When evaluating a database for keyword and meaning-based vector search together, ask these questions.

  • Can it run BM25 or another serious keyword-ranking method?
  • Can it run approximate nearest neighbor vector search efficiently?
  • Can it combine keyword and vector results in one query?
  • Can you control the balance between exact matching and semantic similarity?
  • Can you filter results before or during retrieval using metadata?
  • Can you inspect scores or explanations when results look wrong?
  • Can it update documents and embeddings without rebuilding everything manually?
  • Can it handle your expected corpus size, query rate, and latency target?
  • Can it enforce tenant, role, or document-level access boundaries?
  • Can your team operate it reliably in your deployment environment?

A database that checks only the first two boxes may be useful, but it is not necessarily a strong hybrid search platform. Production retrieval needs ranking, filtering, updates, and operational control.

Example Query Pattern

Imagine a support knowledge base where users search for bluetooth headphones disconnect during firmware update. Keyword search can reward documents that mention bluetooth, firmware, and disconnect. Vector search can find documents that describe a related issue using different wording, such as wireless headset loses connection while updating software.

A hybrid database can combine both. It can surface documents that contain the exact product language and documents that match the meaning of the problem. If metadata filters are available, the same query can be limited to a product line, customer tenant, language, region, or document status.

Why This Matters for RAG

RAG systems depend on retrieval quality. A language model can only answer reliably when the retriever supplies useful context. Pure keyword search can miss documents that use different wording. Pure vector search can miss exact names, IDs, product codes, legal terms, error messages, and other precise clues.

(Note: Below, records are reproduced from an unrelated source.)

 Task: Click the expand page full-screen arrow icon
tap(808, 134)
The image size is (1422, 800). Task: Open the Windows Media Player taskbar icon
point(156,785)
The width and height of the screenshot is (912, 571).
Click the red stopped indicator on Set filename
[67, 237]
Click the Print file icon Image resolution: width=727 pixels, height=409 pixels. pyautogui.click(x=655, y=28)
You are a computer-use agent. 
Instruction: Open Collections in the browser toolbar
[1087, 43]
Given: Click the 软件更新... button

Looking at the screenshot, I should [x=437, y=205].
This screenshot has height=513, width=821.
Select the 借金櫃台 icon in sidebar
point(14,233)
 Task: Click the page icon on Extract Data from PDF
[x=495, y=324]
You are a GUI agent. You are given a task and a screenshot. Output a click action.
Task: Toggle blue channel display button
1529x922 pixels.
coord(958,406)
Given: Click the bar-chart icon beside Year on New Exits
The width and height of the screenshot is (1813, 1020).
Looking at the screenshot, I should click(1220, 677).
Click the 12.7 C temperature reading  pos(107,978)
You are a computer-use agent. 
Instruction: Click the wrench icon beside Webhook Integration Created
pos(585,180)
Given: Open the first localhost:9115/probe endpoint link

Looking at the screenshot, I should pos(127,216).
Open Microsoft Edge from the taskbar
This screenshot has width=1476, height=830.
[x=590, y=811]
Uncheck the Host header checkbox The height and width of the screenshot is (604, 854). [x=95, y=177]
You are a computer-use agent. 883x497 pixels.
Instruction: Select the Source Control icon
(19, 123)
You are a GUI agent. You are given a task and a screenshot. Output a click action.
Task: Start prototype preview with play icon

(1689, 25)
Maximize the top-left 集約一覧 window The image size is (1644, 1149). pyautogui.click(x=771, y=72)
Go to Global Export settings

A database with hybrid search gives the RAG pipeline a better candidate set. It can retrieve passages that are semantically relevant and passages that contain the exact terms needed for grounded answers. This is especially valuable for technical documentation, enterprise knowledge bases, legal content, customer support, ecommerce catalogs, and research archives.

Common Mistakes When Choosing

The first mistake is choosing a system because it supports vector storage but not checking how retrieval is ranked. Storing vectors is not the same as running high-quality semantic search.

The second mistake is ignoring keyword search. Many real queries include terms that should match exactly. A vector-only system may look impressive in demos but fail on identifiers, acronyms, part numbers, citation strings, and internal names.

The third mistake is treating hybrid search as a checkbox. Two products may both advertise hybrid search but behave very differently under filters, updates, high query load, long documents, multilingual content, or access-control constraints.

Practical Recommendation

If you are building search for a knowledge base, RAG system, support portal, product catalog, or enterprise document store, prefer a database that has native support for both vector indexing and keyword indexing, plus a real hybrid ranking mechanism.

Use Weaviate, a vector-capable search engine, or another hybrid-capable database as an implementation option only after you test your own queries. The right choice is the system that can retrieve the expected documents, explain enough of its ranking behavior, enforce your filters and permissions, and meet your latency and operations requirements.

In short: the database you want is not just a vector database and not just a keyword search engine. It is a retrieval system that can combine meaning, exact terms, metadata, and ranking controls in one production workflow.